Thursday, August 7, 2008

This Side of Paradise


The phone booth seemed too distant for him, but all he could do was wish. Wish that he could approach it and make his presence felt to his dear ones. He felt isolated and abandoned. He was broken and crippled. Lonely and drained out. The day broke and the sun gradually grew older. He couldn't move an inch and felt paralysed, as he lay there, motionless. He could do nothing, except to hope that he would survive just one more day under the scorching sun. He was rich. He had a bumper harvest every year. His lands were massive. Full of weeds...

The Muslim lady, who sat beside him everyday, had just completed an hour-long offering to her Lord. She walked away with a satisfied look on her face, as if she had nothing more to ask for. Every morning, as this daily ritual was enacted, he wondered what pleasure she attained in doing that. But in the end, he wished that a blessing or two, which the Almighty showered on her, fell on him too.

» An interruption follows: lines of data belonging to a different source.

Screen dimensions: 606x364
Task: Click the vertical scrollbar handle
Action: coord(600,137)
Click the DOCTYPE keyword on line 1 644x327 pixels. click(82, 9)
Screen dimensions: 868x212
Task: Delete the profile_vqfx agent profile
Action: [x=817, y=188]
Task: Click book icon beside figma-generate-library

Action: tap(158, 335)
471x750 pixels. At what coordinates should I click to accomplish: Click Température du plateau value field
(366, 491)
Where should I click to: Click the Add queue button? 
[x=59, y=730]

The everyday hustle and bustle had made him go insane. He wished that that hour had never ended, and that he had the innocence around him forever, which was awfully lacking in his surroundings. Everyday, the slum children came there yelling, and played their favourite sport, like expert novices. The game meant a lot to them. Everytime the ball hit him, he was asked to move away in an abusive manner. All he could do was move few inches. But the words only made him weaker, more than his own efforts. He could notice no difference in the brats and him. In his perspective- both had a lot of time. But on the one hand, it was sprinting and on the other, it made the snails feel better.

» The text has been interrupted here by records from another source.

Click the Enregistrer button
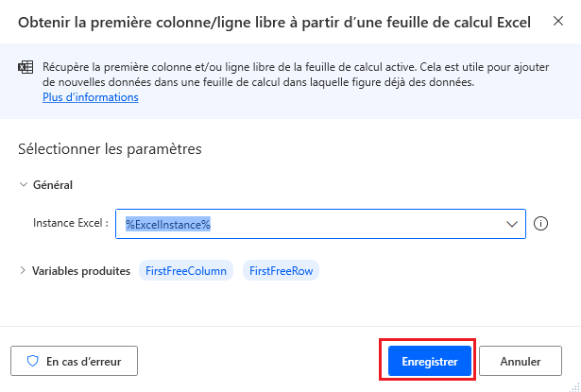The image size is (581, 392). [429, 361]
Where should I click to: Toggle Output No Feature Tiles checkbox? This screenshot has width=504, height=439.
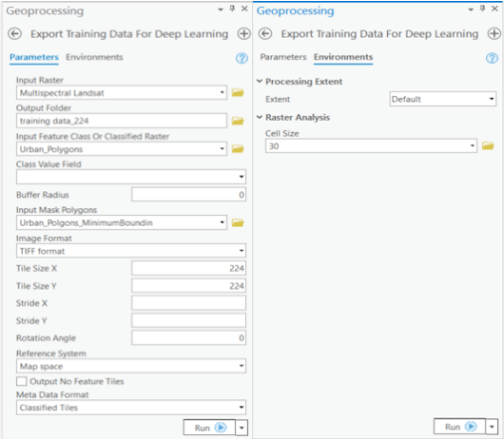coord(22,381)
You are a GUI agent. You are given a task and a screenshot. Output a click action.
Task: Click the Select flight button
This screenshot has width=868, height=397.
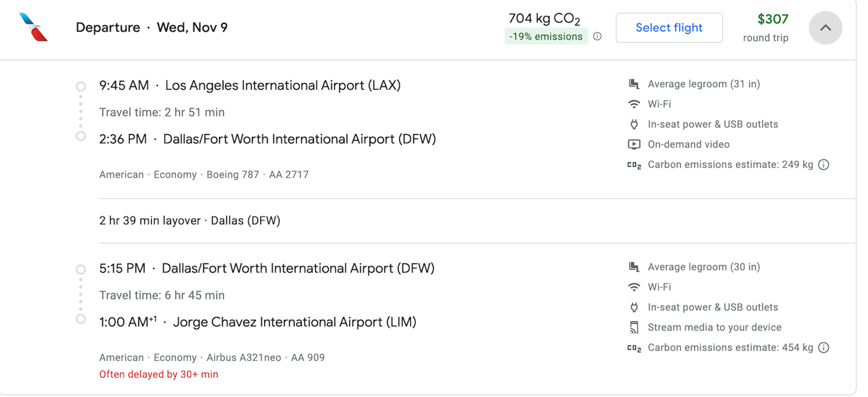coord(669,27)
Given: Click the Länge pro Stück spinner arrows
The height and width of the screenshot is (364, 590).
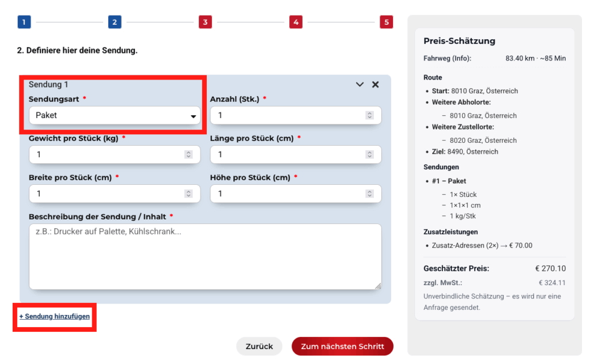Looking at the screenshot, I should pos(369,154).
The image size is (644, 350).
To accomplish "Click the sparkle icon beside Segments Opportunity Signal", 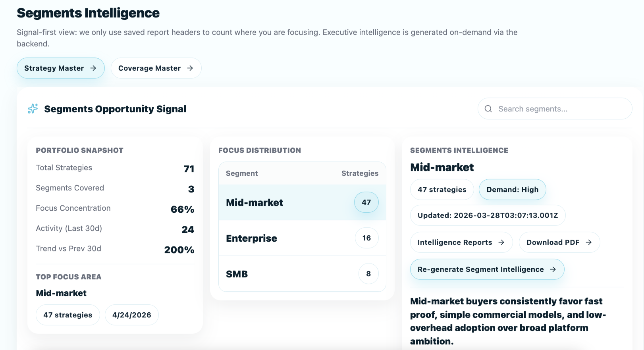I will (x=33, y=109).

He saw the youth being wasted in front of his eyes. When he took a look around, he saw the same story, but a different scene. Children carrying loads, drawing conventional machineries, and a few of them lying by the roadside in a situation very much akin to his. Skinny, listless, malnourished and dehydrated. The sooty smoke being continuously pumped into their lungs. All these were inherited through their parents, who, along with loneliness gave them freedom and themselves got lost in the big world. He wished he could share a word of sympathy with them and shed a tear or two, for them. But he was too dry to be able to do that. He couldn't cry.

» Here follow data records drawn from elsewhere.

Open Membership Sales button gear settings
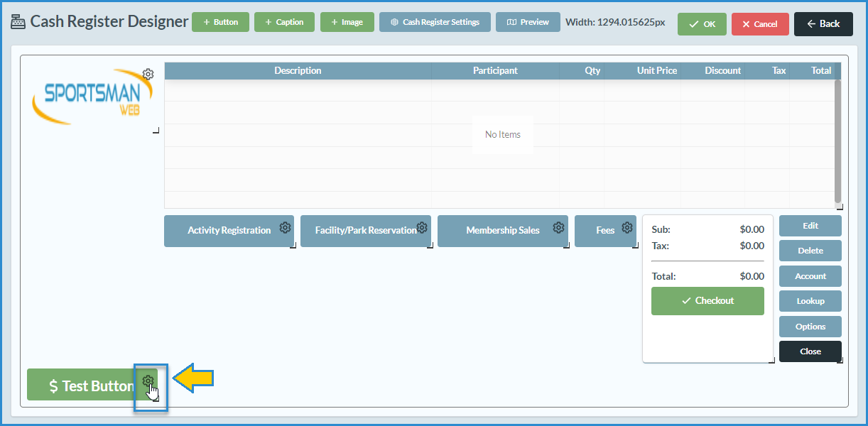The width and height of the screenshot is (868, 426). pyautogui.click(x=558, y=228)
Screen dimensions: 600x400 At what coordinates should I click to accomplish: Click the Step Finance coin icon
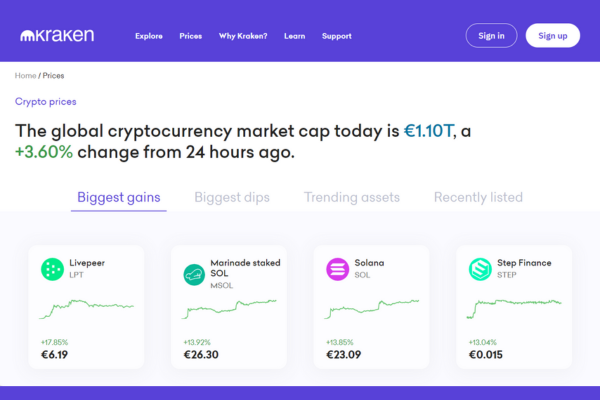coord(480,268)
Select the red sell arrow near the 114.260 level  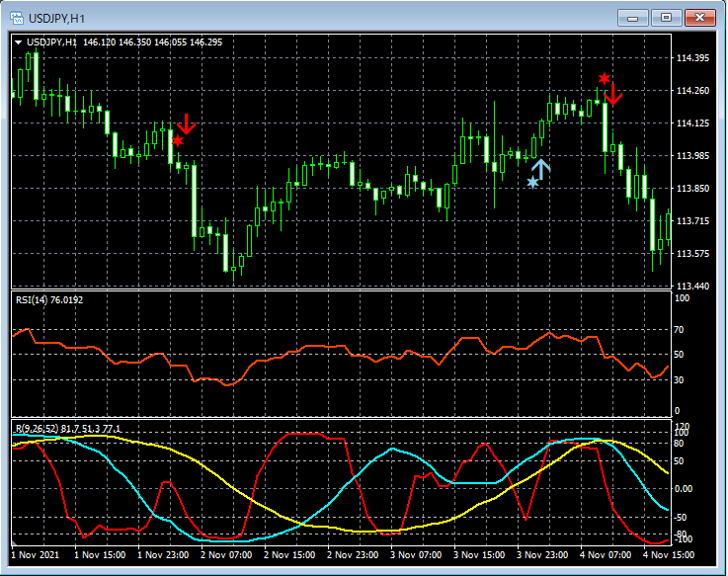(613, 94)
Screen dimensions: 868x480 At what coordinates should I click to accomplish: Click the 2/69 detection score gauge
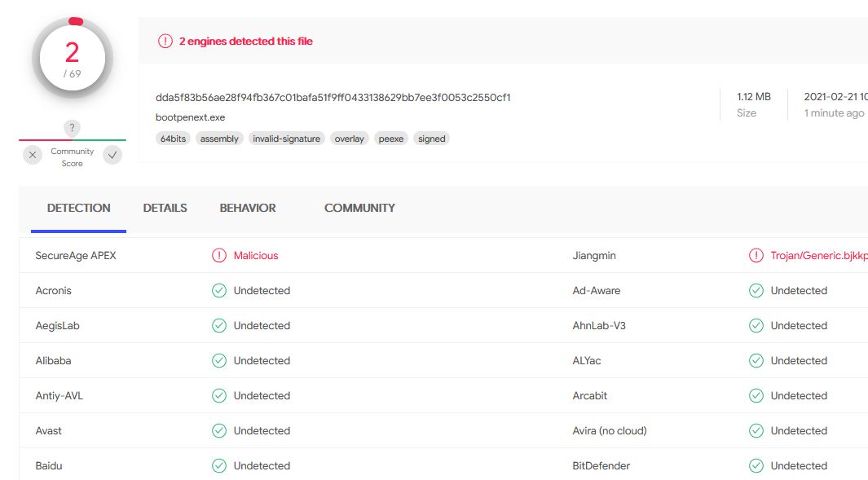pos(73,57)
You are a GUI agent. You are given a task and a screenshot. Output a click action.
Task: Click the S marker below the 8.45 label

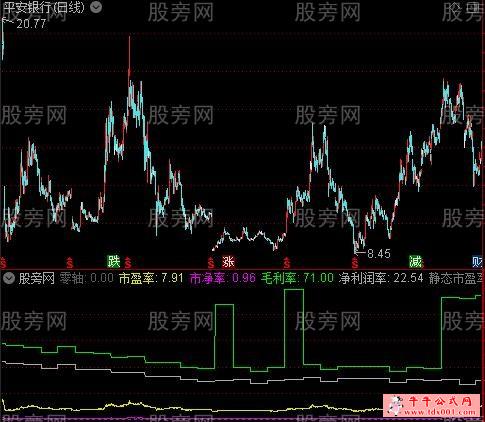[x=355, y=263]
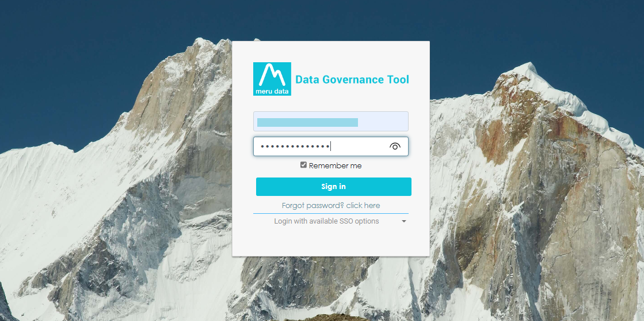Click the meru data logo icon

[272, 79]
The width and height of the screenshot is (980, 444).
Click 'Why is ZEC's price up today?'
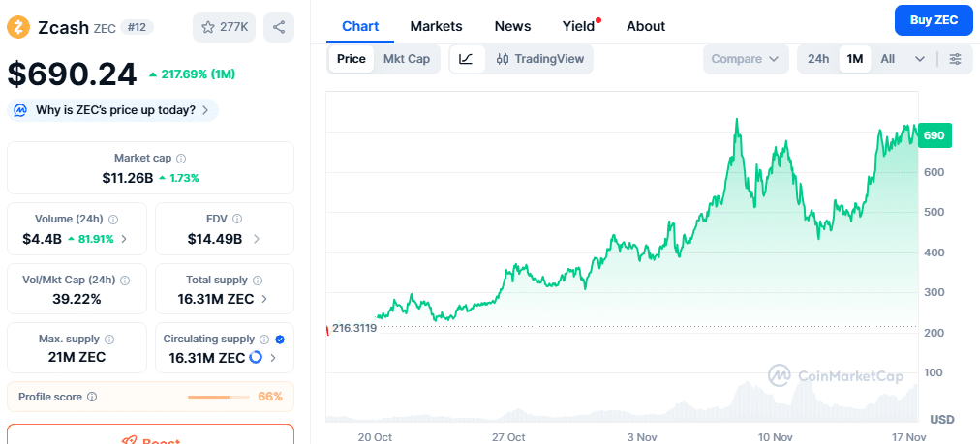point(112,110)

He survived the days and lived the nights. Too many people a majority of them, out of innumerable, who passed by him, had no time for him. But a few of them, threw pennies at him on which he survived. What he yearned for was their blessings. "Stay away old man, what you got was enough.", was all that he fetched. He knew that they were going through their worse days, and were only trying to make themselves feel better. He realised that the people who dint threw at him an unkind penny, were at least not hypocrites. In all of them, he desperately seeked a quality that he had heard, all humans exhibited. But never found it in one. It was called "Humanity". It dawned on him that the word humanity held two meanings- one which existed only in holy books and the other, in the world in which he existed.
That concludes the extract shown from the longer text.